The very fact that we share a common human dignity provides the indispensable base that sustains the inter-relatedness and indivisibility of human rights, social, civil and political, cultural and economic
Archbishop Silvano Tomasi
Archbishop Silvano M. Tomasi C.S., Holy See permanent observer to the United Nations at Geneva, spoke on 10 December before the ordinary session of the U.N. Human Rights Council, which throughout 2008 is commemorating the 60th anniversary of the Universal Declaration of Human Rights (signed in Paris on 10 December 1948).
Speaking English, Archbishop Tomasi indicated that the declaration “remains the single most important reference point for cross-cultural discussion of human freedom and dignity in the world and represents the customary-law base for any discussion about human rights”.
The rights presented in the declaration “are not conferred by States or other institutions but they are acknowledged as inherent to every person, independent of, and in many ways the result of ethical, social, cultural and religious traditions.
“Human dignity concerns democracy and sovereignty, but goes at the same time beyond them”, he said. It requires everyone concerned “to work for freedom, equality, social justice for all human beings, while respecting the world’s cultural and religious mosaic.
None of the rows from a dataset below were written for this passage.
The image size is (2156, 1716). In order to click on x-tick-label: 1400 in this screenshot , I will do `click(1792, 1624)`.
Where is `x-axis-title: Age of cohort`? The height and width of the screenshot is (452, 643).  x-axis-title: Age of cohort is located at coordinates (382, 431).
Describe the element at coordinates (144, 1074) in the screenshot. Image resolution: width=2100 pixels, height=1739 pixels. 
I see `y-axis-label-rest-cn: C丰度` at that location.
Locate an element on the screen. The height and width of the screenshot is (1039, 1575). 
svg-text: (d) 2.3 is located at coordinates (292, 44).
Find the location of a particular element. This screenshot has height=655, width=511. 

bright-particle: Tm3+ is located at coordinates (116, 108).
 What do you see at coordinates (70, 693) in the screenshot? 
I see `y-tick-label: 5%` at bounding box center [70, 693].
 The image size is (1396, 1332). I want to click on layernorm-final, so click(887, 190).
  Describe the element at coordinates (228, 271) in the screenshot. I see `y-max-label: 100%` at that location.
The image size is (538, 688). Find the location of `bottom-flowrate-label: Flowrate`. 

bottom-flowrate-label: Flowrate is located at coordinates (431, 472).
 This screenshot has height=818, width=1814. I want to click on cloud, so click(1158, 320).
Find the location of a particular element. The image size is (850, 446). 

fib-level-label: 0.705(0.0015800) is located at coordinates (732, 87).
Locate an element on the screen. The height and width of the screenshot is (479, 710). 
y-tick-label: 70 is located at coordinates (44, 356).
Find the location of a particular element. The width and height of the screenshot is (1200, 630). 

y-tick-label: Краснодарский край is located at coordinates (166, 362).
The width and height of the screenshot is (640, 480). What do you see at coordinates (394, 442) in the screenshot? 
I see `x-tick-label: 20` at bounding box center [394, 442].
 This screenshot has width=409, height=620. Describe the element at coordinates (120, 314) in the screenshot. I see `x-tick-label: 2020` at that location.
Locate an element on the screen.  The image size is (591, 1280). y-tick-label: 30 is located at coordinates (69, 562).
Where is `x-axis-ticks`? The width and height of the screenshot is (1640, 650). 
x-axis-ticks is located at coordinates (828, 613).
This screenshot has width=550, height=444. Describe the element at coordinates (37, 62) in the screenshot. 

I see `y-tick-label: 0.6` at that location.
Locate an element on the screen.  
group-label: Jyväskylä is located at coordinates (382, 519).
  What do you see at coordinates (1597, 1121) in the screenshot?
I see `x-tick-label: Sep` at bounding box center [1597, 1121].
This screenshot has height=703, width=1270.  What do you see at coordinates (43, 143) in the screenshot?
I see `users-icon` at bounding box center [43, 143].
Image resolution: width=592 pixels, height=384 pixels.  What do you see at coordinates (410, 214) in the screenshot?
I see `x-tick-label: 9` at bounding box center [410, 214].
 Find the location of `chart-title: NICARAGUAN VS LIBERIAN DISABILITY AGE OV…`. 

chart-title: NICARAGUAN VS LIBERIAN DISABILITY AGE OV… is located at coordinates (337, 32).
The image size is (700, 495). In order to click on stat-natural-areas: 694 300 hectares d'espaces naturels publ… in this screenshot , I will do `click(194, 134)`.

The very fact that we share a common human dignity provides the indispensable base that sustains the inter-relatedness and indivisibility of human rights, social, civil and political, cultural and economic”.
The Universal Declaration of Human Rights “recognises that the respect of all human rights is the source of peace. … Peace is not only conceived as an absence of violence but includes also co-operation and solidarity, at the local and international levels, as a necessary way in order to promote and to defend the common good of all people.
“Sixty years after the declaration”, the archbishop added, “many members of the human family are still far from the enjoyment of their rights and basic needs. Human security is still not ensured”. This sixtieth anniversary, he concluded, may serve to show “that every person, as an individual or as a member of a community, has the right and the responsibility to defend and implement all human rights”.